Based on the success of storage virtualization, the IT Services Division began eyeing similar virtualization technologies with the hope of eliminating a large number of physical servers.

Quick Payoff

After evaluating virtualization technologies and building an environment to support virtual servers, the team rolled out a server virtualization pilot project in late 2005. As summer 2006 approached with record-breaking temperatures, the need to accelerate the pilot literally heated up when power, cooling and floor space reached critical limits in the primary data center while the IT Services Division awaited planned capacity upgrades.
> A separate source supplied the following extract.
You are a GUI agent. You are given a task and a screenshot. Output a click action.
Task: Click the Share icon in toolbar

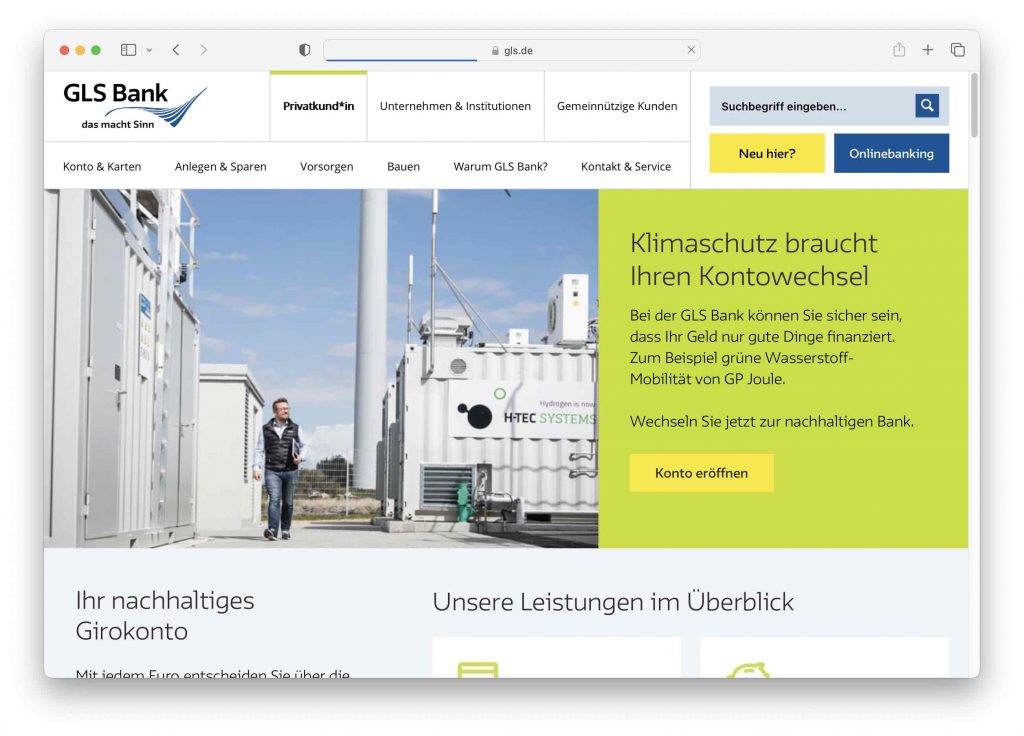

The lab gained efficiencies in cooling because virtualization allowed it to radically reduce its cable installation beneath the data center’s raised floors.

Electrical breakers tripped, servers went down, and suddenly, the crunch on space and resources forced the team to go full speed ahead with the virtualization effort. This decision paid off immediately. By virtualizing 69 management system servers into 12 physical servers — a six-to-one reduction — power and cooling demand fell 7 percent. The team saved PNNL more than $80,000 in 2006; savings in 2007 doubled to nearly $175,000.

Moreover, virtual server relocation and system maintenance can be accomplished with no impact on the users. Less physical server maintenance means increased availability for them, while memory replacement or other hardware issues have become transparent. Through live migration, PNNL frequently performs hardware maintenance and patching on the virtualization layer of the physical hosts without causing any application or IT service downtime.

Another Set of Eyes

Choosing which servers to virtualize first takes careful consideration. PNNL has made it a best practice to choose good candidates based on resource requirements. Often, a server that is quietly doing its job is a better candidate than a more demanding, resource-intensive system, such as one running a large relational database.

A CPU-intensive server can take twice the time and expense to virtualize than it would take to virtualize four or five other servers. In that case, the right decision might be to leave the demand-intensive application running on a physical server. As virtualization technologies mature, even resource-intensive, relational databases become possible candidates. But waiting to virtualize heavy workloads until last remains a prudent course of action so that your team can gain experience. Currently, any new server or server needing life-cycle replacement is a candidate for virtualization.

It is valuable to have another team review the proposed policies and practices when undergoing an ambitious virtualization project. Halfway through the first project, PNNL contracted an experienced third-party company to assess its physical servers. The assessment not only validated the lab’s choices but also pointed out additional physical servers that would be excellent candidates for virtualization.

Green and Lean

Today, the lab’s IT Services Division runs 136 virtual machines on 23 physical servers and plans to virtualize 40 more in 2008. The group manages 400 servers for all types of management systems, including payroll, finance and human resources. (Scientific computing virtualization at the lab is conducted under a separate effort.)

But virtualization isn’t just for large and midsize organizations; small IT shops can save money and resources by virtualizing, too. Consider this: Instead of investing in eight physical servers, your agency could purchase two and run virtual servers on them.

You will get the best benefit if you have a storage area network. Without a SAN you might sacrifice features such as live migration between hosts, but you will still get the benefit of using fewer physical servers to host your server environment.

The PNNL team has measured the greatest bang for the buck in cost avoidance, lifecycle expenses and savings for the demand on power and cooling. With so many paybacks, every IT shop should consider some level of server — and storage — virtualization.